Text passage:

============

Becoming aware of the problem

I co-founded Talentank along with seven founders (partners) which is… quite a different start. We were college students. I was studying Business and Law. Though we all came from different career backgrounds, what we had in common was that, when we started the university, it wasn’t what we expected and we suspected that that’s what would in the work field as well.

You spend three to four years working really hard to score a good job and then when you get it, it just wasn’t what you thought. And so we said, “this can’t happen to us again, we need a system that helps us find the perfect job for us”.

We knew that what made people happy with their jobs didn’t have much to do with what they studied or with their salary. Why? Because what made us happy in that moment didn’t get us any money and none of us were working in our field. That’s when we started researching and set off for Boston to find out what was it that made people happy with their jobs. We discovered it was who you work with. Based on that, we realized that when you work with people who share the same values as you, you feel more committed and that makes us feel happy.

To share this with people, we had to create a system, which captures the values of the employee candidate and the values of the company and it matches them to calculate compatibility.

Our recommendation is that people do this at the very beginning of the hiring process, because if there’s no compatibility, in terms of value, it’s not going to work out.

Talentank works as quick online poll, meaning it’s a fast and simple resource that tells the candidate if they should be in that company and, in turn, tells the company if they should consider that candidate.

What they learned

Our experience in Boston taught us something we didn’t know and it’s that the recent college graduate doesn’t care about being happy within their job. They care about a company’s prestige and the money they’re gonna earn. (Yup, it is what it is). BUT, after they have that first work experience is when they say “wait a minute.”

============

Excerpted data:
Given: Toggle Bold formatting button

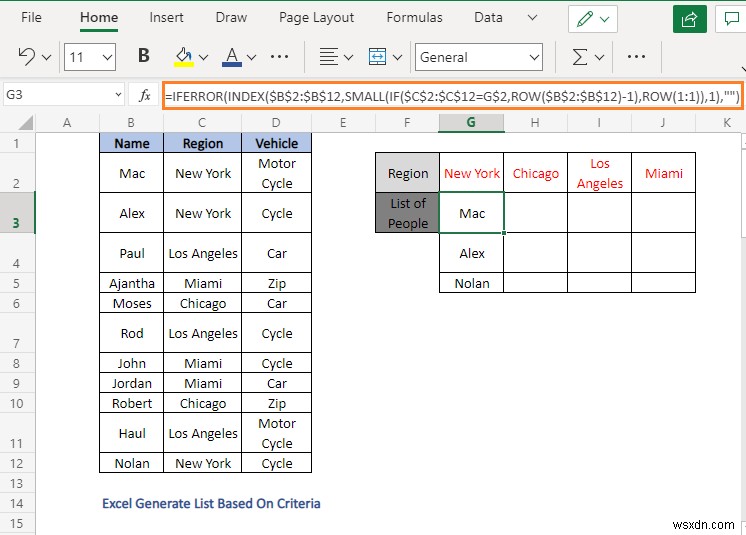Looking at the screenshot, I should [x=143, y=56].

============

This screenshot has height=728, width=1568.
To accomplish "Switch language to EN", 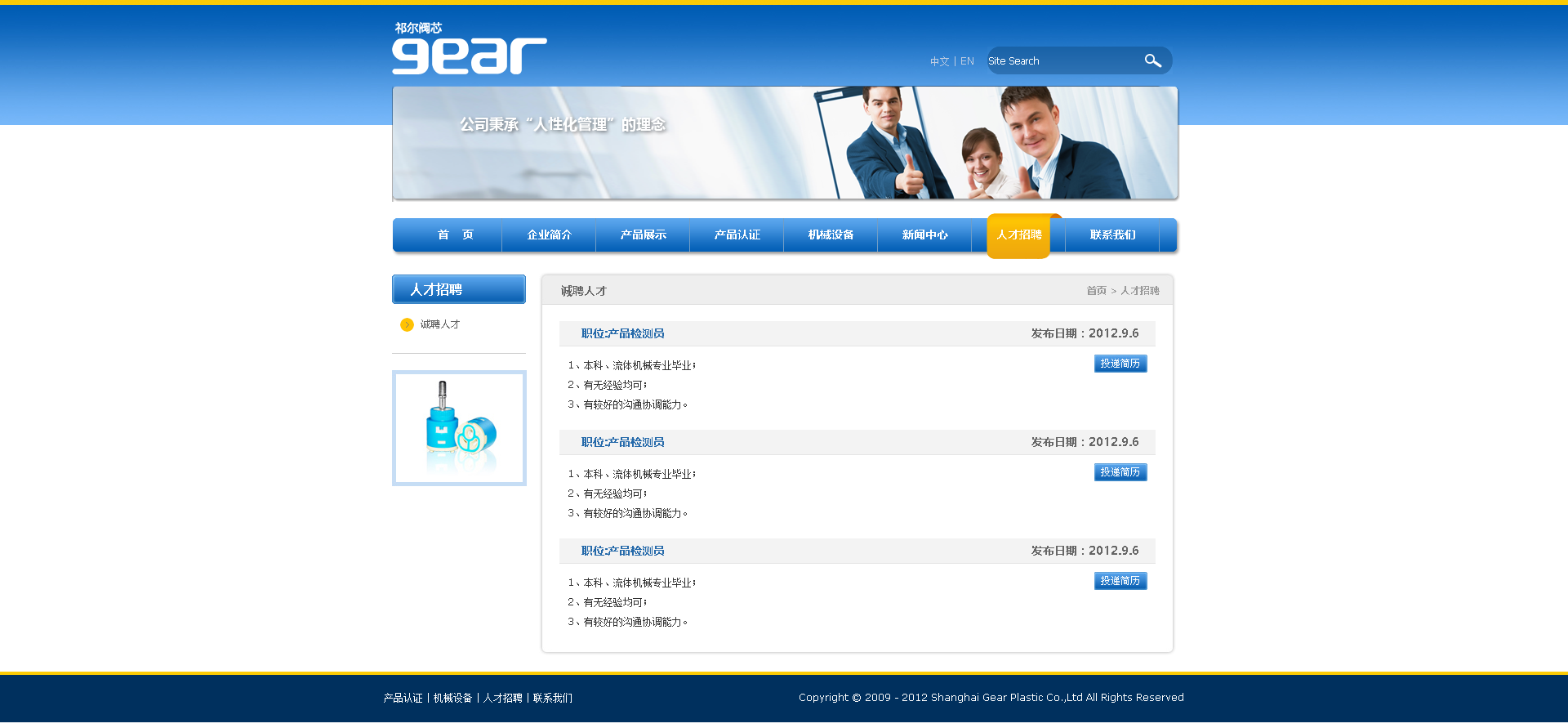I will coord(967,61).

============

Challenge 1:
Swap "hiring process" for "recruitment process" in the Talentank text and write out the stretch from "Our recommendation is" through "consider that candidate.".
Challenge 2:
Translate this sentence from the Talentank text into Spanish: "They care about a company’s prestige and the money they’re gonna earn."
The records are separate material with no connection to the Talentank text.

Finished answer 1:
Our recommendation is that people do this at the very beginning of the recruitment process, because if there’s no compatibility, in terms of value, it’s not going to work out.

Talentank works as quick online poll, meaning it’s a fast and simple resource that tells the candidate if they should be in that company and, in turn, tells the company if they should consider that candidate.

Finished answer 2:
Les importa el prestigio de una empresa y el dinero que van a ganar.